Flüchtlingsrealität außer Acht gelassen
Erst gegen Ende seines Buches registriert Reinhardt eine zentrale Realität im Genf Calvins: der Anstieg der Bevölkerung von 10.000 in den 30er Jahren auf 25.000 Einwohner im Jahr 1560. Reinhardt deutet zwar an, welche Konflikte und Herausforderungen dieser Zustrom an Flüchtlingen für das Genfer Gemeinwesen bedeutete (S. 222ff), aber er reflektiert nicht, dass es hier einen Zusammenhang geben könnte mit den besonderen Maßnahmen, die Konsistorium und Stadtrat je für sich durchsetzten (z. B. gegen häusliche Gewalt, sexuelle Übergriffe, Streitereien, ausländerfeindliche Attacken, Spielsucht, Alkoholismus, Bettelei). Stattdessen konstatiert Reinhardt eine »überproportionale« Zunahme der Verfahren vor dem Konsistorium um 182% und wertet dies als Beleg für die Zunahme »sozialer Kontrolle« und der »Praxis der Denunziation« (S. 147).

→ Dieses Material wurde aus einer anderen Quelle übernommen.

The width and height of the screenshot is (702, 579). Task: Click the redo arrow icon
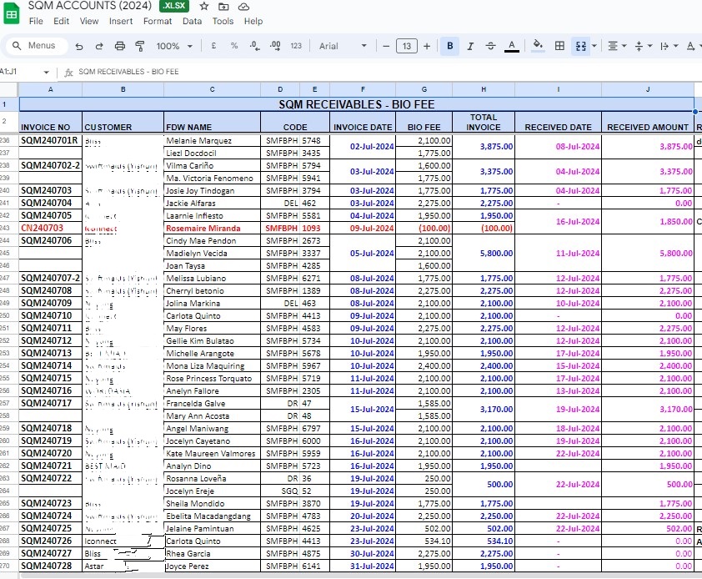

Auffällig ist in Genf allenfalls die hohe Zunahme der Verfahren wegen sexueller Vergehen und ausländerfeindlicher Attacken. Doch in einer von ausländischen Flüchtlingen überfüllten Stadt mit »permanentem Männerüberschuss« (S. 218) sind diese Zahlen nicht weiter verwunderlich. Und zudem muss die Zunahme aller Verfahren mit der Zunahme der Bevölkerungszahl (bis zu 250%) abgeglichen werden. Anstelle einer »überproportionalen« Zunahme wäre dann ein leichter Rückgang der Verfahren pro Einwohner festzuhalten, was eher für die Akzeptanz und den Erfolg der Maßnahmen sprechen würde. Doch Reinhardt ist nicht in der Lage, diesen Erfolg der Stadträte und Pfarrer zu würdigen, nämlich angesichts der inneren und äußeren Bedrohung in Genf ein funktionierendes Gemeinwesen geschaffen zu haben. Selbst die unumstrittenen Leistungen der Genfer Diakonie und Armenpflege kann Reinhardt nur abschätzig als eine von Kontrolle und Hintergedanken beherrschte Ordnung abtun. (S. 228).

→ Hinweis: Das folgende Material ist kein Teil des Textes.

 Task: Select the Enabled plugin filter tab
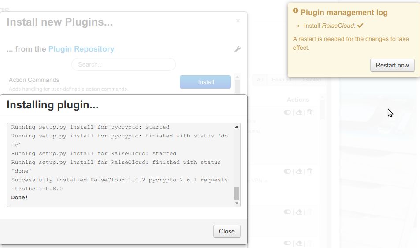(x=281, y=80)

Der reißerische Titel »Die Tyrannei der Tugend« mag den Verlagsinteressen geschuldet sein, aber ein wenig mehr Tugend in der wissenschaftlichen Genauigkeit hätte dem Buch gewiss gutgetan.
Zitierempfehlung
Achim Detmers, Rezension zu Volker Reinhardt »Tyrannei der Tugend. Calvin und die Reformation in Genf« (2009), URL: http://reformiert-info.de/4172-0-105-16.html (Abrufdatum)
(1) Z. B. »Welt- und Sittenverbesserer mit der Zuchtrute« (S. 14), »der von Gott gesandte Wiederhersteller der Wahrheit« (S. 16), »Rigorismus und Moralkontrolle« (S. 17), »regelrechte Glaubensverhöre« (S. 45), »dünkelhafte Heerscharen der Hölle« (S. 47), »Heilszentrum der Reformierten mit lakonischem Erwählungsbewusstsein« (S. 60), »selbsternannte Moralapostel« (S. 80), »Operation Machtsicherung« (S. 180), »religiös-politische Staatspropaganda« (S. 194), »Gottes Dolmetscher und Orakel« (S. 230), »Systematische Säuberung« (S. 262) usw.
(2) Vgl. William Naphy, Sodomy in early modern Geneva: various definitions, diverse verdicts, in: Sodomy in Early Modern Europe, hg. v. Thomas Betteridge, Studies in Early Modern European History, New York 2002, S. 94ff (hier: S. 98).